----- Entries provided

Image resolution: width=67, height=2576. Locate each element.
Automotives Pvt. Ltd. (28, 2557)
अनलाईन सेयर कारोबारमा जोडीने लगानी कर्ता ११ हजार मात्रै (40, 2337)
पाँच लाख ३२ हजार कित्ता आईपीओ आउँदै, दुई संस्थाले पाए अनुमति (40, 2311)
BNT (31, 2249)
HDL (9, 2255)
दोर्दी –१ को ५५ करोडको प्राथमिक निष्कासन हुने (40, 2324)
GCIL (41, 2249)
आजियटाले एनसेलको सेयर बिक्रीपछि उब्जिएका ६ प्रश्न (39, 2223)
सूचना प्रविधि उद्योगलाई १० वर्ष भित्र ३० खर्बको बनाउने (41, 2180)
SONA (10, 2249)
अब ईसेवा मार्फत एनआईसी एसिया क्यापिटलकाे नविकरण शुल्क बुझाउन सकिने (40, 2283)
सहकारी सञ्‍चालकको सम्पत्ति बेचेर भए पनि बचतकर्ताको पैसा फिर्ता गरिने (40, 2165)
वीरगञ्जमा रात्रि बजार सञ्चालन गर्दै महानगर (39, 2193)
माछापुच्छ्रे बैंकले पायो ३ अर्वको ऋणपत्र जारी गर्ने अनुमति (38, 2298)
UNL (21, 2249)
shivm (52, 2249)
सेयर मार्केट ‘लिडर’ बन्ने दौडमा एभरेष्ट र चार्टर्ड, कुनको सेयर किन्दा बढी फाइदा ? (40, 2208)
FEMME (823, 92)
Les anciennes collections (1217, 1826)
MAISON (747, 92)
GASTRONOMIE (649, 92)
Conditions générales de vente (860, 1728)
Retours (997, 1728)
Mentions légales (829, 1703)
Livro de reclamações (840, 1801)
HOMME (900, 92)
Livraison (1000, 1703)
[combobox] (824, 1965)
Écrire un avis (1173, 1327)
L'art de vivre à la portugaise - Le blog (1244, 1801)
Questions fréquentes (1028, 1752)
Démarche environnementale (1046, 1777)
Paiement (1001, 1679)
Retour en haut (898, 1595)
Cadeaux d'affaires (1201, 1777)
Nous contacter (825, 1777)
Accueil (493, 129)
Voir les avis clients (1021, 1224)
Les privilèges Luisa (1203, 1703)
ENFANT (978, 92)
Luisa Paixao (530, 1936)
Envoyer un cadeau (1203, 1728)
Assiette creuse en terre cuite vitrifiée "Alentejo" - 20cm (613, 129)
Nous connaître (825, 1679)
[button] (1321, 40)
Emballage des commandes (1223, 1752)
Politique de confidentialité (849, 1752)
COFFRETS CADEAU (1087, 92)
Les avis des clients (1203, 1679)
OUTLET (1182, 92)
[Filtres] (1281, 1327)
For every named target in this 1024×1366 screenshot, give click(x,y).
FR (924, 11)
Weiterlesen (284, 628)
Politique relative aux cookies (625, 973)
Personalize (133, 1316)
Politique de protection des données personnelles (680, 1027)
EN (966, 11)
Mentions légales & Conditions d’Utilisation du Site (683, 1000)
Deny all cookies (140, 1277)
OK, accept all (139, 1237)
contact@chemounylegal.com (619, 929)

----------

**Requirement**:
Look through the entries above and quote exactly the lines from the line with "आजियटाले एनसेलको सेयर" to the line with "[combobox] (824, 1965)", counting both of those lines.

**Result of this exercise**:
आजियटाले एनसेलको सेयर बिक्रीपछि उब्जिएका ६ प्रश्न (39, 2223)
सूचना प्रविधि उद्योगलाई १० वर्ष भित्र ३० खर्बको बनाउने (41, 2180)
SONA (10, 2249)
अब ईसेवा मार्फत एनआईसी एसिया क्यापिटलकाे नविकरण शुल्क बुझाउन सकिने (40, 2283)
सहकारी सञ्‍चालकको सम्पत्ति बेचेर भए पनि बचतकर्ताको पैसा फिर्ता गरिने (40, 2165)
वीरगञ्जमा रात्रि बजार सञ्चालन गर्दै महानगर (39, 2193)
माछापुच्छ्रे बैंकले पायो ३ अर्वको ऋणपत्र जारी गर्ने अनुमति (38, 2298)
UNL (21, 2249)
shivm (52, 2249)
सेयर मार्केट ‘लिडर’ बन्ने दौडमा एभरेष्ट र चार्टर्ड, कुनको सेयर किन्दा बढी फाइदा ? (40, 2208)
FEMME (823, 92)
Les anciennes collections (1217, 1826)
MAISON (747, 92)
GASTRONOMIE (649, 92)
Conditions générales de vente (860, 1728)
Retours (997, 1728)
Mentions légales (829, 1703)
Livro de reclamações (840, 1801)
HOMME (900, 92)
Livraison (1000, 1703)
[combobox] (824, 1965)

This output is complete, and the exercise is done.